Ciò che insieme abbiamo definito il “multi-libro”, in una definizione apparentemente molto semplice, si presenta come un prodotto culturale innovativo rispetto a quelli esistenti e soprattutto fuori appunto dalle definizioni che dall’esterno, un critico, uno scrittore o un giornalista possono dargli. E’ B. Amore stessa ad ammettere la sua non ingerenza dello sguardo critico quando le domando come si pone il libro di fronte a quell’architettura ufficiale e/o letteraria che annovera al suo interno diversi generi tranne quelli autobiografici, memoirs, lettere.
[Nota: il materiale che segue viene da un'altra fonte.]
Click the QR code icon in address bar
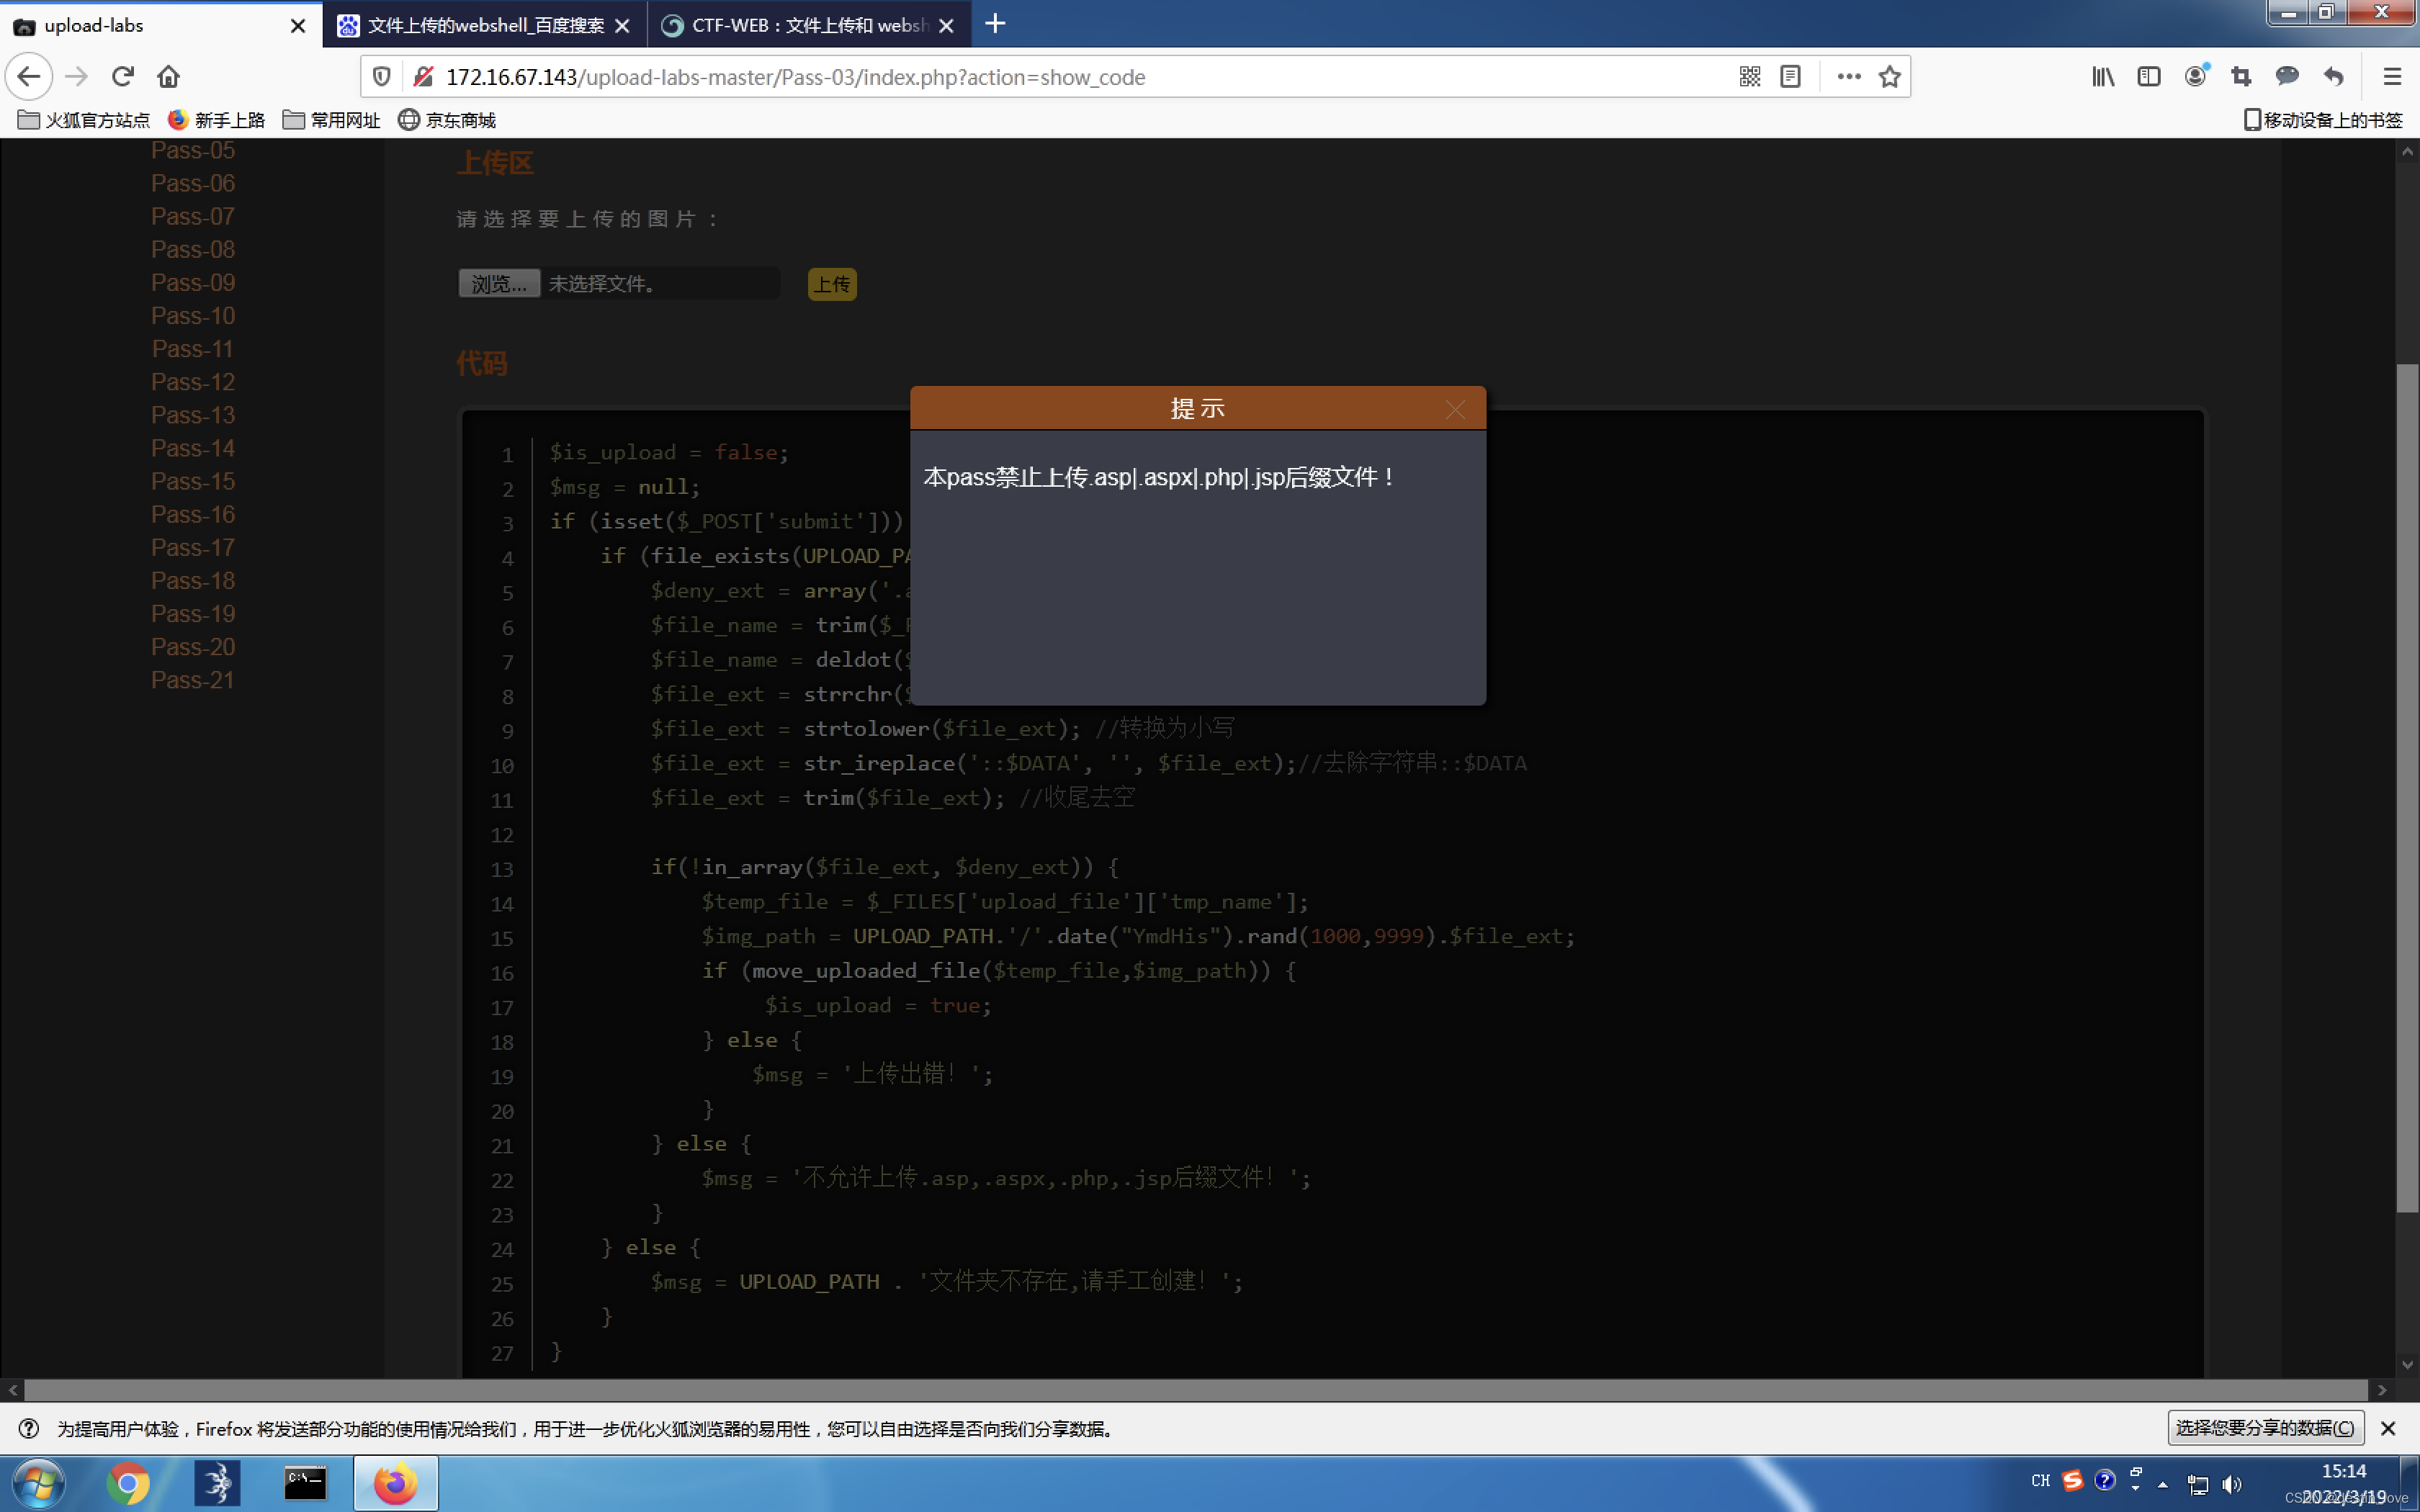Image resolution: width=2420 pixels, height=1512 pixels. tap(1749, 77)
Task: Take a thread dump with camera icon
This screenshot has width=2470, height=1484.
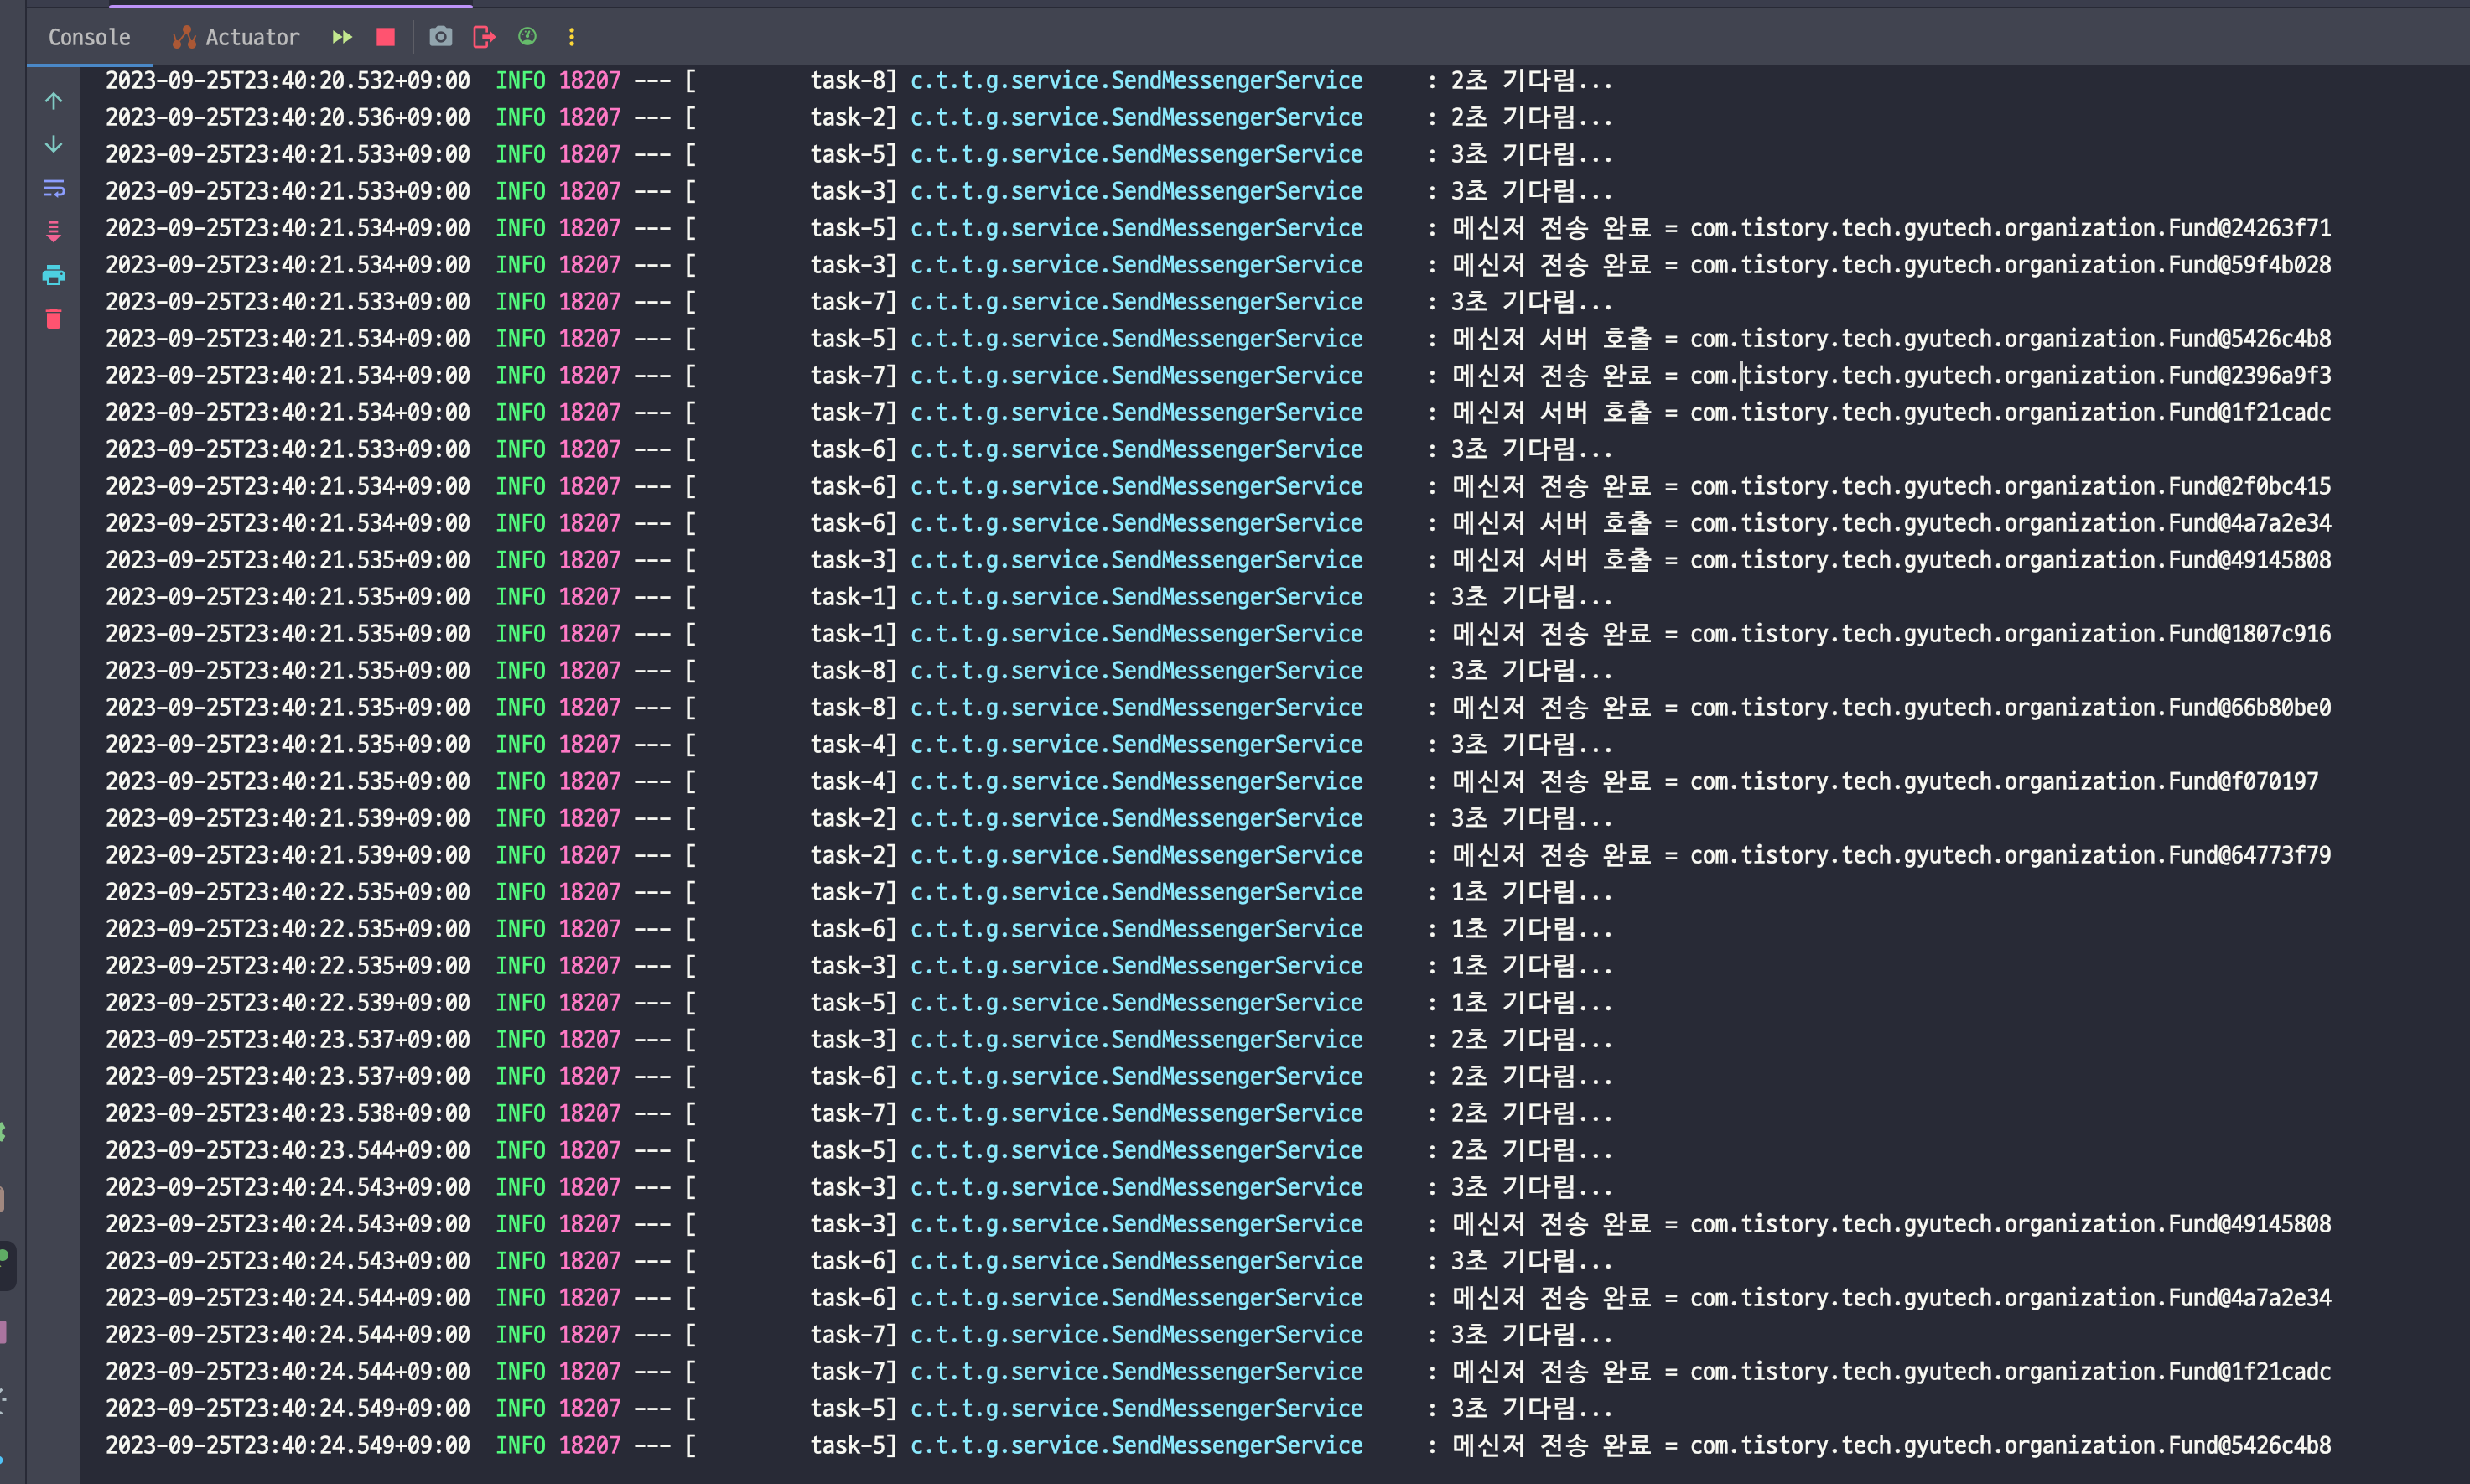Action: 440,37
Le diverse sfaccettature che compongono il libro hanno avuto, e si spera avranno ancora, la funzione di trasmettere, insieme a ciò che è stato della mostra, alle persone tutte il senso della storia personale insieme a quello più ampio storico-collettivo; lo scoprire, cioè, attraverso le piccole storie personali delle similitudini con le proprie e allo stesso tempo l’importanza che ognuna di esse ricopre nella ricostruzione storica umana.
A questo proposito mi è sembrato molto rilevante, tra gli aspetti che hanno accomunato le storie personali famigliari di B. Amore e quelle di tutte le famiglie italiane americane, quello legato al servizio militare che gli uomini italiani americani hanno svolto per gli Stati Uniti nella loro patria d’origine durante la seconda guerra mondiale. Nel libro, due pagine vengono dedicate al racconto storico del ruolo che essi ricoprirono in Italia o in altri avamposti e alla loro considerazione in quel momento storico in suolo americano. (“Some were forcibly evacuated to internment camps without due process, others had to observe strict curfews and carry ID cards..”). Nelle stesse pagine una lettera di Tony D’Amore, il padre, rivolta a Nina, la madre, mentre svolgeva servizio nella Nuova Guinea. Il senso d’ imminente non ritorno, l’orrore della morte gli fanno riversare su carta tutto ciò che era possibile in quel momento: il futuro dei figli, l’educazione che intendeva dargli, l’amore e la stima per la moglie.
A questo punto le definizioni, gli spazi ristretti in cui si vuole racchiudere un’opera o più opere come in questo caso non hanno più senso logico. Il piccone è passato a B. Amore così come la scrittura, l’arte di armonizzare i tessuti e tutti sono convogliati in un’unica espressione artistica. L’augurio è quello che la lettura di questo libro possa immergervi nel viaggio della conoscenza così come a trovato me immersa nel mare della storia.